#### Entries supplied
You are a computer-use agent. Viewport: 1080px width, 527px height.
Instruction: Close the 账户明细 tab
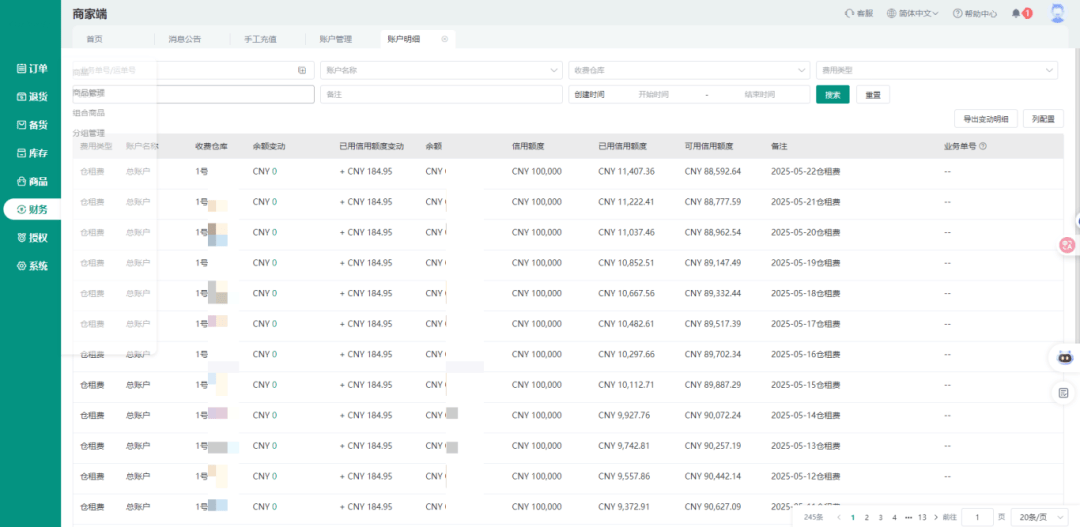pos(445,39)
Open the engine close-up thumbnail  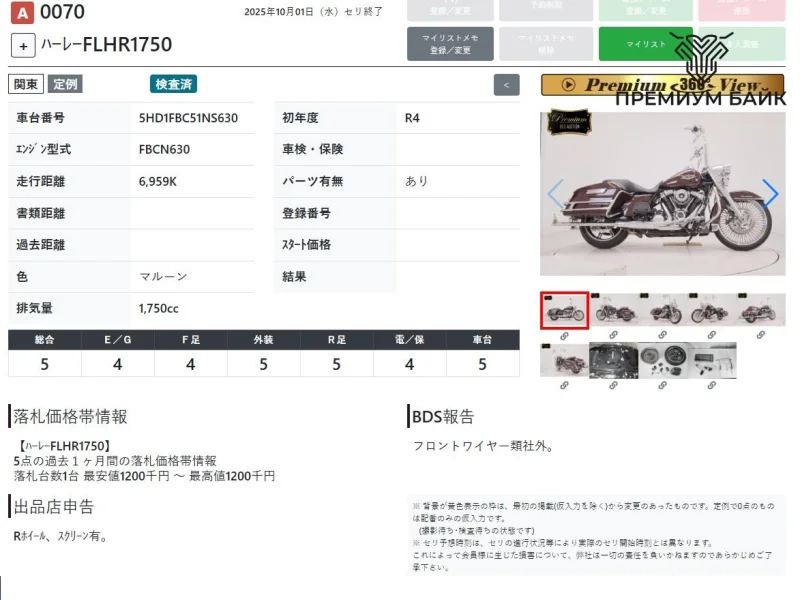point(613,360)
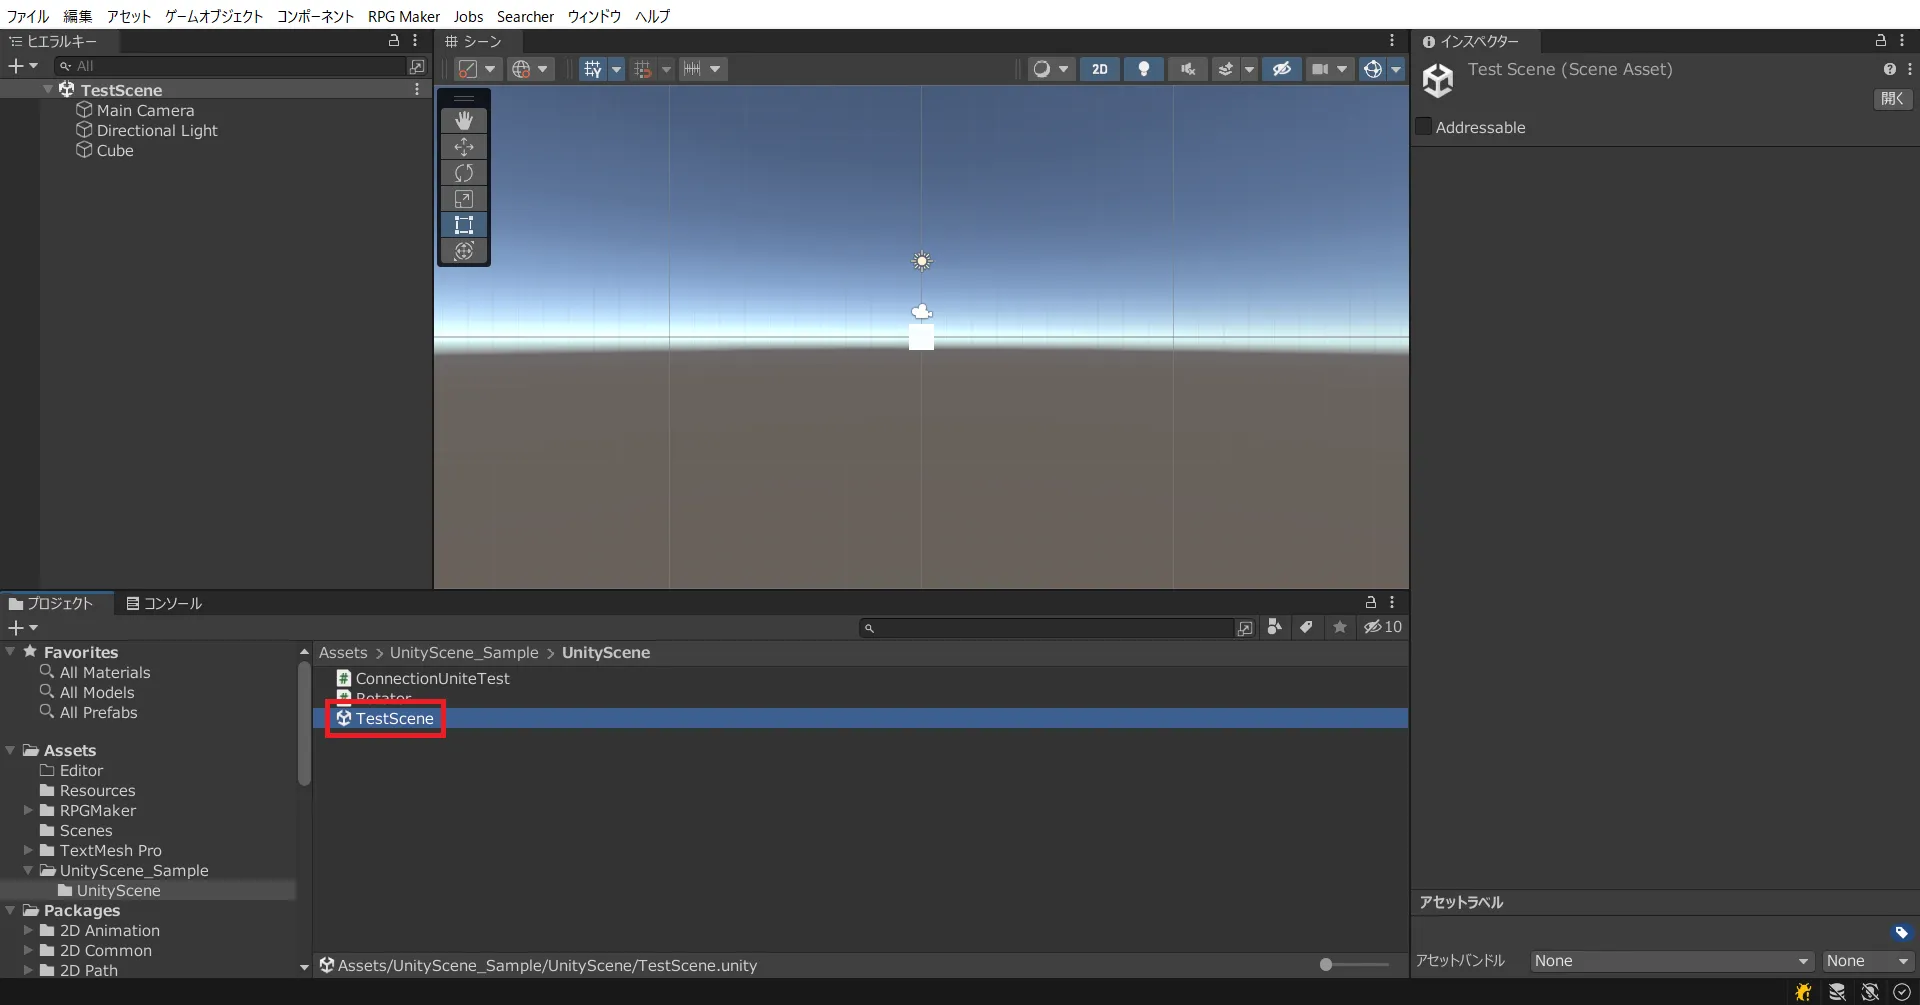This screenshot has height=1005, width=1920.
Task: Navigate to Assets in breadcrumb path
Action: tap(343, 653)
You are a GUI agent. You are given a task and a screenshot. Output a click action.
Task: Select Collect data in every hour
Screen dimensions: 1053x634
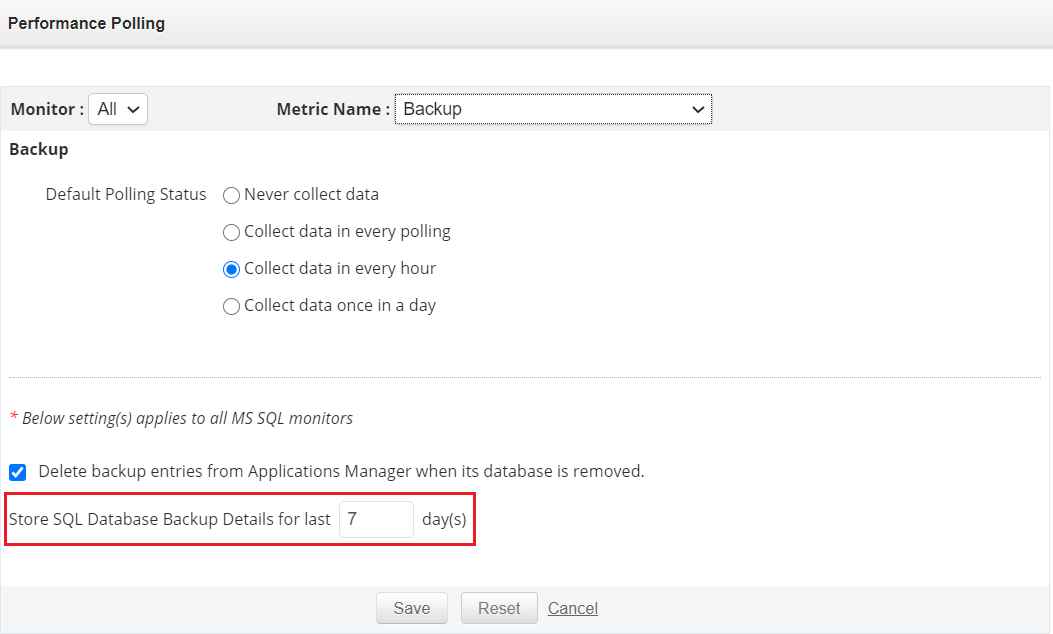pos(232,269)
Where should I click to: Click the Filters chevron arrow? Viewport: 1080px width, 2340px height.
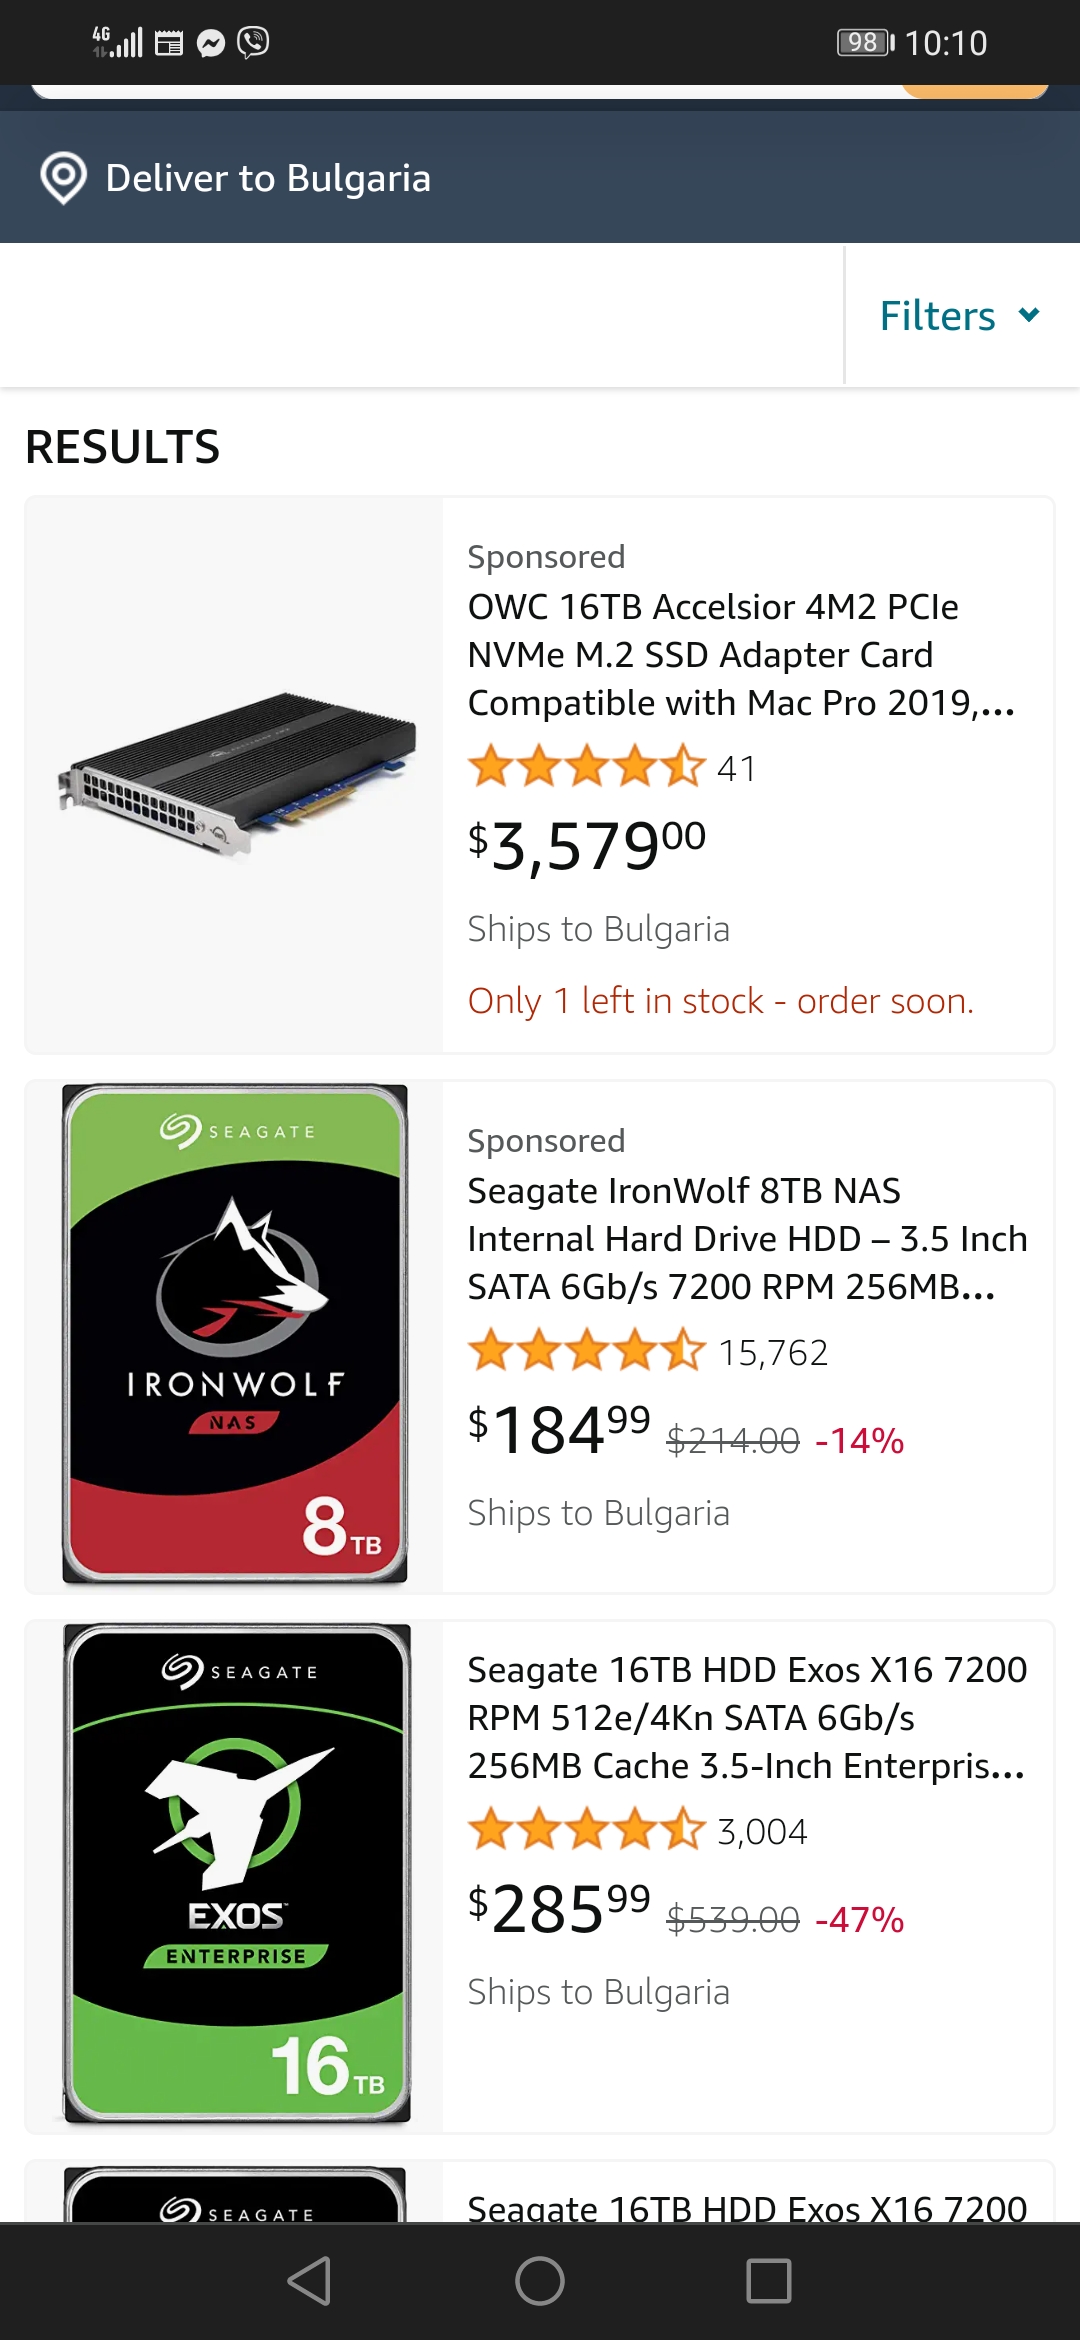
########
◆ What is expected
The line containing "You are a GUI" and every line after it, up to the last line of the data, should be returned exactly, without the pictures.

◆ The completed task
You are a GUI agent. You are given a task and a screenshot. Output a click action.
Task: Select Collect data in every hour
Screen dimensions: 1053x634
pos(232,269)
Where should I click to: Click the Filters chevron arrow? Viewport: 1080px width, 2340px height.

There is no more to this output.